# Objective A
In the passage on Joe Lieberman, write out the stretch from "I was sorry" through "across party boundaries." word for word.
# Objective B
According to the passage on Joe Lieberman, what caused his death?
# Objective C
Extend the passage on Joe Lieberman, picking up right after its final sentence.

# Document passage
I was sorry to learn of the sudden death of 2000 Democratic vice presidential nominee Joe Lieberman. But his long and stormy career did offer some important lessons about party loyalty, which I wrote about at New York:
Joe Lieberman was active in politics right up to the end. The former senator was the founding co-chair of the nonpartisan group No Labels, which is laying the groundwork for a presidential campaign on behalf of a yet-to-be-identified bipartisan “unity ticket.” Lieberman did not live to see whether No Labels will run a candidate. He died on Wednesday at 82 due to complications from a fall. But this last political venture was entirely in keeping with his long career as a self-styled politician of the pragmatic center, which often took him across party boundaries.
Lieberman’s first years in Connecticut Democratic politics as a state legislator and then state attorney general were reasonably conventional. He was known for a particular interest in civil rights and environmental protection, and his identity as an observant Orthodox Jew also drew attention. But in 1988, the Democrat used unconventional tactics in his challenge to Republican U.S. senator Lowell Weicker. Lieberman positioned himself to the incumbent’s right on selected issues, like Ronald Reagan’s military operations against Libya and Grenada. He also capitalized on longtime conservative resentment of his moderate opponent, winning prized endorsements from William F. and James Buckley, icons of the right. Lieberman won the race narrowly in an upset.

# Provided information
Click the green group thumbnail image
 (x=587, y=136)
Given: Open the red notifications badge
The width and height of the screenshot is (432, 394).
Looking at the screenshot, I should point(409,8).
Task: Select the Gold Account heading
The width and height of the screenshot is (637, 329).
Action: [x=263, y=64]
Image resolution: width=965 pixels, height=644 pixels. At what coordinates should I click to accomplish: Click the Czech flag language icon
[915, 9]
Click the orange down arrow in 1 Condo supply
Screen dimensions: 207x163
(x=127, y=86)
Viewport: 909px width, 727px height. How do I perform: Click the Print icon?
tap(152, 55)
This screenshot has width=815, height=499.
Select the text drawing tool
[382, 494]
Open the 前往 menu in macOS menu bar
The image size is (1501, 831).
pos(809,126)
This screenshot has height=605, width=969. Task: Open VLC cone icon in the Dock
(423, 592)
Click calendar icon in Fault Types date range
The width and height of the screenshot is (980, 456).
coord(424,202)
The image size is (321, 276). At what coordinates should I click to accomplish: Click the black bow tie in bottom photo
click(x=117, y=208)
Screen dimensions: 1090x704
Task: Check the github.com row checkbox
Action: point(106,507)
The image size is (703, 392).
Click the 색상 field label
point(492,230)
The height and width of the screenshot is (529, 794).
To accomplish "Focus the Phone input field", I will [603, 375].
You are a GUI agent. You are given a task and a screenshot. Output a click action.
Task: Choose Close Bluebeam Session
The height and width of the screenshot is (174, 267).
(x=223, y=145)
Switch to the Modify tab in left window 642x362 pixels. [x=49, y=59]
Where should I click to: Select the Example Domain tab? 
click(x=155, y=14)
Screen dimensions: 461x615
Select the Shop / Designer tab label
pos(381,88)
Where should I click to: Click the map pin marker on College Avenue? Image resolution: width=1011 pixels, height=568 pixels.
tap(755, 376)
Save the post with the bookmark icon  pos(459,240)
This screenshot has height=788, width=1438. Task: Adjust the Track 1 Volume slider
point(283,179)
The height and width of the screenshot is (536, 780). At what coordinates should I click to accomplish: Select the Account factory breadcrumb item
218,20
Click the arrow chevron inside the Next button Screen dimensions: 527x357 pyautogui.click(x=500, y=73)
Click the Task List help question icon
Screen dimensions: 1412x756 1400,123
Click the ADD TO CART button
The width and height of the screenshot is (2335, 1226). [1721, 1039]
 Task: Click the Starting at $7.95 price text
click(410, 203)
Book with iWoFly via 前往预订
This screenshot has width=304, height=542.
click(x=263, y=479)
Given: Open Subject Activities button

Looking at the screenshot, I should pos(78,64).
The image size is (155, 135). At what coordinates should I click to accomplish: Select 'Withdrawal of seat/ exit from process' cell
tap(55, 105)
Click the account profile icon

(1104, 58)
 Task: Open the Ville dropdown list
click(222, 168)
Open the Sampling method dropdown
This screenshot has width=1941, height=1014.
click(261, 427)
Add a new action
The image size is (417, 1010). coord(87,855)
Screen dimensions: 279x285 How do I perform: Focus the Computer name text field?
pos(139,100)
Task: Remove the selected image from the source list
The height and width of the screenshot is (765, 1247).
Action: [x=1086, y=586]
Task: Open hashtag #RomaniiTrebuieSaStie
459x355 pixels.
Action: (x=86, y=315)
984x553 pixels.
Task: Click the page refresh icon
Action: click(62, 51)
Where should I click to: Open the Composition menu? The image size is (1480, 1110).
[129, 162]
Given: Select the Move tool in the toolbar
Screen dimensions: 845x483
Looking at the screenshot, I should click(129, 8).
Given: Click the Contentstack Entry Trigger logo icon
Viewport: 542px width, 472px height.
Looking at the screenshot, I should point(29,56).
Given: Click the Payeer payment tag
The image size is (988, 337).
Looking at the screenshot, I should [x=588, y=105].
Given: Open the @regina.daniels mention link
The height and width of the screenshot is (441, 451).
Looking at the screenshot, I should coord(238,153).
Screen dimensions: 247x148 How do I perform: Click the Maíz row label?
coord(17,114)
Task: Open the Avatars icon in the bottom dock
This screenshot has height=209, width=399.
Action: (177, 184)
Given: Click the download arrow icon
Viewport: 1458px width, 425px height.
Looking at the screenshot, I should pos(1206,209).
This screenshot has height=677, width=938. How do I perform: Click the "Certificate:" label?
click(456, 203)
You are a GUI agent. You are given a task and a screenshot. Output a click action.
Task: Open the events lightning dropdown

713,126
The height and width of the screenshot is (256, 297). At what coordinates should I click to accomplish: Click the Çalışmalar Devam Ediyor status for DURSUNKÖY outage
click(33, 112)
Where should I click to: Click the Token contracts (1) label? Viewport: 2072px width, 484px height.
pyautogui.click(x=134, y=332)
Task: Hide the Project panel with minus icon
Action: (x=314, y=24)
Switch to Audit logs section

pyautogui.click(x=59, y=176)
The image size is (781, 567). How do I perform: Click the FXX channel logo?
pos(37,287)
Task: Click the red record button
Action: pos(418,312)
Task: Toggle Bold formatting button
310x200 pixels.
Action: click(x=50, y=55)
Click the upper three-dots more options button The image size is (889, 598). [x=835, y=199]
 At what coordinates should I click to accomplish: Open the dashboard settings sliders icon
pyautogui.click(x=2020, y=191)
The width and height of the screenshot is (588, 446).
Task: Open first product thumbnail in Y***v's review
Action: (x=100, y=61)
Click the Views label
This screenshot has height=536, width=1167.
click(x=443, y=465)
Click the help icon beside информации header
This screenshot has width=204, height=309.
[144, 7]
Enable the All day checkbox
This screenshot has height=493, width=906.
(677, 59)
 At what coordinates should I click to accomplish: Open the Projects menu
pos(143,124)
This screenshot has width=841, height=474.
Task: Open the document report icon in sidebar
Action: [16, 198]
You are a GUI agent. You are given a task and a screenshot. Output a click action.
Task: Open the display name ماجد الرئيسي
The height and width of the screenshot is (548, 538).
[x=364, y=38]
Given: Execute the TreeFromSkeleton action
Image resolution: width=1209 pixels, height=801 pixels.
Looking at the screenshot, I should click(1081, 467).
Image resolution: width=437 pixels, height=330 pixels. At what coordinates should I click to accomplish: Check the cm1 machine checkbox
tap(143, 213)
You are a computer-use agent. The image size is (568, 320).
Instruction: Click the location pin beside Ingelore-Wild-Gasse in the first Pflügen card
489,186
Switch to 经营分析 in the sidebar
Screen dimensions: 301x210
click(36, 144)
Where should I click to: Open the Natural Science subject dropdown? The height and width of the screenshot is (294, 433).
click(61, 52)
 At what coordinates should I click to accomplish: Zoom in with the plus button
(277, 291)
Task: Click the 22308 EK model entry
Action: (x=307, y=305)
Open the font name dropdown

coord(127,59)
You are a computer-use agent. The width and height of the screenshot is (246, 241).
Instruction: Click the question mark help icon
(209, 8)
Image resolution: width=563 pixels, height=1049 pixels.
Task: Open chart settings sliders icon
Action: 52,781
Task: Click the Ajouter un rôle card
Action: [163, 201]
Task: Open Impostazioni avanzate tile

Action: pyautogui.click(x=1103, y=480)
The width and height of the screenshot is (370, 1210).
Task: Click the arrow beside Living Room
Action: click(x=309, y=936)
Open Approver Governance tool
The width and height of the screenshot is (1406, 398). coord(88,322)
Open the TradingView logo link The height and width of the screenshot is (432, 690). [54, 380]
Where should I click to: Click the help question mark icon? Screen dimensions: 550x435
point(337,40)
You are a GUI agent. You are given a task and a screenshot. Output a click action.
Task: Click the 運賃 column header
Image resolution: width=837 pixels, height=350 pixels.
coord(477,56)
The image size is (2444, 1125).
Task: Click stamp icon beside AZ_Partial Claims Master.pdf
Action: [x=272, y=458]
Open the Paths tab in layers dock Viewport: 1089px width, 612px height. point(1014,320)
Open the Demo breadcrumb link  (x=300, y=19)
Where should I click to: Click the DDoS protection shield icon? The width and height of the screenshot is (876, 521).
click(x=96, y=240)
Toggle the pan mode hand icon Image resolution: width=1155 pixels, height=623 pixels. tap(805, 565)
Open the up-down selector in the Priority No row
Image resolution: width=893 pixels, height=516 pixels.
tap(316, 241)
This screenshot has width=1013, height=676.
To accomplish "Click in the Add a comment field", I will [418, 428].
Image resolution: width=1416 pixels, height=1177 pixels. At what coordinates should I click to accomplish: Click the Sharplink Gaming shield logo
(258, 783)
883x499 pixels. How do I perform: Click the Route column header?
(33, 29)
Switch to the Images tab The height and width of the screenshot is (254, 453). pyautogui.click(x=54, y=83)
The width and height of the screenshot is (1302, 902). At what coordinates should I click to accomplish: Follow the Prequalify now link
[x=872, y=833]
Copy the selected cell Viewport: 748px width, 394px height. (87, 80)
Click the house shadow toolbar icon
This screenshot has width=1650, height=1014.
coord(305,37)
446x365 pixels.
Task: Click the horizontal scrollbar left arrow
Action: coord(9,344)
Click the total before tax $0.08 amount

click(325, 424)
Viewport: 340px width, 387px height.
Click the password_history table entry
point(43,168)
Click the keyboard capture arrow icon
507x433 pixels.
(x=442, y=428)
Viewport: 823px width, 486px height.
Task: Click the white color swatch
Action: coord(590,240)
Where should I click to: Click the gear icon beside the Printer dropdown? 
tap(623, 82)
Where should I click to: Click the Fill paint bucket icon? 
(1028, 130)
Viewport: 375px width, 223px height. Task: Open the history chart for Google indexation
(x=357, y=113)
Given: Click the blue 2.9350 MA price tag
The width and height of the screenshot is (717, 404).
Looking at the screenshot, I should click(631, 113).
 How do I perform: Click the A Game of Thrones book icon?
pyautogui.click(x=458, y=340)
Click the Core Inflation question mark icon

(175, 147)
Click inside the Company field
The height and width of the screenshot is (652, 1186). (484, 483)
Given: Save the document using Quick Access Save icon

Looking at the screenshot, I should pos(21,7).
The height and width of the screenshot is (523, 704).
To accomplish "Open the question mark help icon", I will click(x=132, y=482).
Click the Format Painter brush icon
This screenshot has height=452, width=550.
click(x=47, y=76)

# Written reply A
I was sorry to learn of the sudden death of 2000 Democratic vice presidential nominee Joe Lieberman. But his long and stormy career did offer some important lessons about party loyalty, which I wrote about at New York:
Joe Lieberman was active in politics right up to the end. The former senator was the founding co-chair of the nonpartisan group No Labels, which is laying the groundwork for a presidential campaign on behalf of a yet-to-be-identified bipartisan “unity ticket.” Lieberman did not live to see whether No Labels will run a candidate. He died on Wednesday at 82 due to complications from a fall. But this last political venture was entirely in keeping with his long career as a self-styled politician of the pragmatic center, which often took him across party boundaries.

# Written reply B
Complications from a fall.

# Written reply C
Almost immediately, Senator Lieberman became closely associated with the Democratic Leadership Council. The group of mostly moderate elected officials focused on restoring the national political viability of a party that had lost five of the six previous presidential elections; it soon produced a president in Bill Clinton. Lieberman became probably the most systematically pro-Clinton (or in the parlance of the time, “New Democrat”) member of Congress. This gave his 1998 Senate speech condemning the then-president’s behavior in the Monica Lewinsky scandal as “immoral” and “harmful” a special bite. He probably did Clinton a favor by setting the table for a reprimand that fell short of impeachment and removal, but without question, the narrative was born of Lieberman being disloyal to his party.
Perhaps it was his public scolding of Clinton that convinced Al Gore, who was struggling to separate himself from his boss’s misconduct, to lift Lieberman to the summit of his career. Gore tapped the senator to be his running mate in the 2000 election, making him the first Jewish vice-presidential candidate of a major party. He was by all accounts a disciplined and loyal running mate, at least until that moment during the Florida recount saga when he publicly disclaimed interest in challenging late-arriving overseas military ballots against the advice of the Gore campaign. You could argue plausibly that the ticket would have never been in a position to potentially win the state without Lieberman’s appeal in South Florida to Jewish voters thrilled by his nomination to become vice-president. But many Democrats bitter about the loss blamed Lieberman.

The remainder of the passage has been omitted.